GREEN BAY, Wis. (WBAY) A state audit finds the UW System could be an easy target for cyber attacks or hacks if changes are not made to information technology (IT) security systems.
Auditors found risks to accounting, payroll and student data.
The UW System has until the end of August to submit plans to the Joint Legislative Audit Committee on ways to improve security.
In our digital world, think about how much of your personal information and identity lives online.
It's why lawmakers are concerned after the state auditor put a microscope on UW System's IT security.
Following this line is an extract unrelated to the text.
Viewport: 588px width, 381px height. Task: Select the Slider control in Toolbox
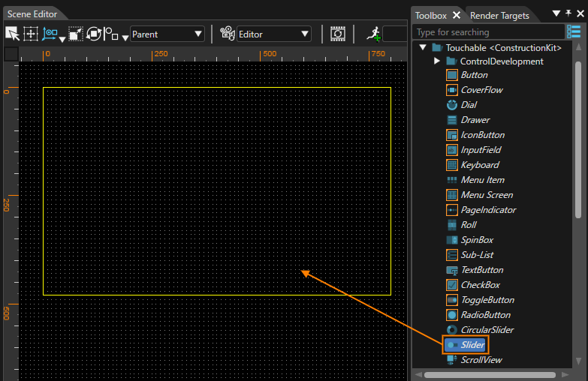click(x=466, y=345)
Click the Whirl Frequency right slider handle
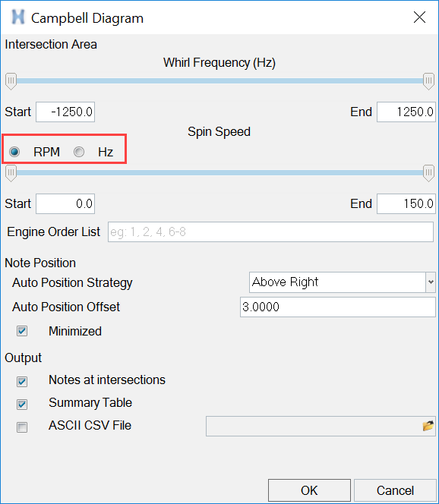 tap(428, 81)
Auditors found what they label a 'significant deficiency...' with UW's IT policies, procedures and controls, saying 'weaknesses... increase the risk that unauthorized or erroneous transactions could be processed; accounting, payroll, and student data could be changed; or personally identifiable information could be accidentally or maliciously exposed.'
Auditors presented their findings to lawmakers in a summer hearing.
"Further weaknesses in IT security, policies and controls may lead to increased risk of cyber attacks and loss of data," Carolyn Stittleburg, who oversaw the information technology audit, told lawmakers.
What exactly the problems are, we can't know.
Auditors say making that public would make the system even more vulnerable, but it has the attention of UW administrators who've come up with a plan for improvements.
"This issue is a challenge for every higher education institution throughout the country," said Ray Cross, UW System President. "I've asked for a complete Gantt Chart. How many FTEs do you need? How much money do you need? Which of these are of greater priority? We're trying to understand that while dealing with the people's money responsibly while mitigating risk."
"Staying ahead of the threat is incredibly important and our agility is key, but incidents will occur, so our ability to respond and recover quickly is part of the program we're trying to implement," said Katherine Mayer, UW Associate Vice President for Information Security, when lawmakers asked about UW's efforts to reduce cyber threats.
Auditors say they've reported IT security concerns since the early '90s, and improvements have been made, but they say it's not enough.
"That requires an ever constant vigilance on top of a changing environment, which I think is a challenge in general, to be able to put the right kind of policy in place today that can both handle today and anticipate tomorrow correctly," says State Auditor Joe Chrisman.
The UW System must tell lawmakers steps already taken and improvements yet to come by August 31st. It already has a corrective action plan with a long to-do list.
In a statement to Action 2 News, a UW System spokeswoman says:
Information technology security is a top priority for the UW System and its Board of Regents. This issue is a challenge for every higher education institution throughout the country, and every organization has had to enhance their efforts to protect their data and their digital infrastructure. UW System Administration and UW institutions continue to develop and maintain a comprehensive IT security program as recommended by the Legislative Audit. Our policies and practices are focused on continually tightening information security for our university communities.